- **O QUE FAZER**
[a] Indique se cada afirmação está de acordo com o excerto sobre Fiama Hasse Pais Brandão, respondendo sim ou não e citando as palavras do texto que o decidem: (i) viveu numa quinta em Carcavelos até aos 18 anos; (ii) estagiou no Teatro Experimental do Porto em 1970; (iii) em 1974, participou na fundação do Grupo "Teatro Hoje".
[b] Segundo o excerto sobre Fiama Hasse Pais Brandão, em que ano saiu ela de Lisboa para voltar a viver numa quinta?
[c] Devolva o trecho do excerto sobre Fiama Hasse Pais Brandão que começa nas palavras "Foi aluna do" e termina depois de "Pineda, de Lorca.".

Fiama Hasse Pais Brandão nasceu em 1938, em Lisboa. Poetisa, dramaturga, ficcionista e ensaísta. 

Viveu numa quinta em Carcavelos até aos 18 anos, tendo então mudado para Lisboa, de onde saiu em 1992 para voltar a viver numa quinta.
Foi aluna do Colégio Inglês de Carcavelos - St. Julian's School - durante dez anos e frequentou o curso de Filologia Germânica, até ao 3º ano, na Universidade de Lisboa. Exerceu crítica de teatro, acompanhou o trabalho do Grupo de Teatro da Faculdade de Letras, estagiou em 1964 no Teatro Experimental do Porto, frequentou um seminário de Teatro de Adolfo Gutkin na Gulbenkian em 1970. Em 1974, foi um dos fundadores do Grupo "Teatro Hoje", sendo a sua primeira encenadora com Marina Pineda, de Lorca. 

Tem feito pesquisa histórica e literária sobre o séc.XVI em Portugal. 

Tem feito traduções do Alemão, do Inglês e do Francês, de autores como John Updike, Bertold Brecht, Antonin Artaud, Novalis, Anton Tchekov e do Cântico Maior, atribuido a Salomão.

- **LISTAGEM DE DADOS**
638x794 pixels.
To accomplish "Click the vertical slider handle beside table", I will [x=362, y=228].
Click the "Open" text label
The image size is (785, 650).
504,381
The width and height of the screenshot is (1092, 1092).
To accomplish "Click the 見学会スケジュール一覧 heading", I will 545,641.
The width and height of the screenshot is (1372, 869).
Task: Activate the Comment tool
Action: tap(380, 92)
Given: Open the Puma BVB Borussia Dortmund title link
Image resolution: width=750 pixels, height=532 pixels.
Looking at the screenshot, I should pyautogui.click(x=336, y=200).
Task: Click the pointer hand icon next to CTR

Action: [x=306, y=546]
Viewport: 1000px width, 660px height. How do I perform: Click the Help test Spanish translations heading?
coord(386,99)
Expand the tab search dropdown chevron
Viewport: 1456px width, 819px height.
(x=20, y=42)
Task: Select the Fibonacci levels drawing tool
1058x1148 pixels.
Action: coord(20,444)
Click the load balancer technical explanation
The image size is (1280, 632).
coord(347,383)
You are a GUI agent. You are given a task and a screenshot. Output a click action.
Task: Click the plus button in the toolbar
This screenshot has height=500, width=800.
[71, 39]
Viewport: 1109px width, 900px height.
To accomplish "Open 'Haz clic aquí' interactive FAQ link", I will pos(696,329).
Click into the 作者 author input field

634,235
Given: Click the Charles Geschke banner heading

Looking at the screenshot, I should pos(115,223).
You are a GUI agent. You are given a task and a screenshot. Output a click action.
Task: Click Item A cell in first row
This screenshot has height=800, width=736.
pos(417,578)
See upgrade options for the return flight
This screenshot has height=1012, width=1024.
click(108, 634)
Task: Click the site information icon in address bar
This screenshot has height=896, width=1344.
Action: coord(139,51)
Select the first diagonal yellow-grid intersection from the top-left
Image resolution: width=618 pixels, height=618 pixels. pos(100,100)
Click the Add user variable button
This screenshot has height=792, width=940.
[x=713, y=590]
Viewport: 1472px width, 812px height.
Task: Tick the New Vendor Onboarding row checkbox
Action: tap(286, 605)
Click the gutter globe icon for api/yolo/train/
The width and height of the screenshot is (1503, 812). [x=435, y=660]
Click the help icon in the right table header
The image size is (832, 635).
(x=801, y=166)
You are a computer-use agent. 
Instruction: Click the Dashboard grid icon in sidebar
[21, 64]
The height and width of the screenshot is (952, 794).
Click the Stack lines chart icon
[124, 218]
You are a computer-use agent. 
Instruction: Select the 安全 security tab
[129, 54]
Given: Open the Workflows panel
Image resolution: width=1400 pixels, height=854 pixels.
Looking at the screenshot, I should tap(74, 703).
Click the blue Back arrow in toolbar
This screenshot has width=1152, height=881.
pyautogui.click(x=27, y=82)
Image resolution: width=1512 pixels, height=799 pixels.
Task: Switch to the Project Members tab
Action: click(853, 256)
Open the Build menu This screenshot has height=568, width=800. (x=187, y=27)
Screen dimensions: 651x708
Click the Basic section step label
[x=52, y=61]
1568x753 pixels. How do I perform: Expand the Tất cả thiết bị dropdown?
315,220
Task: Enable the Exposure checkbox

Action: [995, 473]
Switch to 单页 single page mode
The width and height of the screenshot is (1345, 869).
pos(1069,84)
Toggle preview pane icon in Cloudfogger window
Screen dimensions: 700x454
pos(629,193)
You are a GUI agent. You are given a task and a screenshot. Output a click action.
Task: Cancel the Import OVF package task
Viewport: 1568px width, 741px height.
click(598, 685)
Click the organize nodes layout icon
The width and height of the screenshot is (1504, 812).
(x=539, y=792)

- **RESPOSTAS COMPLETAS**
[a]
(i) Sim: "Viveu numa quinta em Carcavelos até aos 18 anos".
(ii) Não: "estagiou em 1964 no Teatro Experimental do Porto".
(iii) Sim: "Em 1974, foi um dos fundadores do Grupo "Teatro Hoje"".

[b] Em 1992.

[c]
Foi aluna do Colégio Inglês de Carcavelos - St. Julian's School - durante dez anos e frequentou o curso de Filologia Germânica, até ao 3º ano, na Universidade de Lisboa. Exerceu crítica de teatro, acompanhou o trabalho do Grupo de Teatro da Faculdade de Letras, estagiou em 1964 no Teatro Experimental do Porto, frequentou um seminário de Teatro de Adolfo Gutkin na Gulbenkian em 1970. Em 1974, foi um dos fundadores do Grupo "Teatro Hoje", sendo a sua primeira encenadora com Marina Pineda, de Lorca.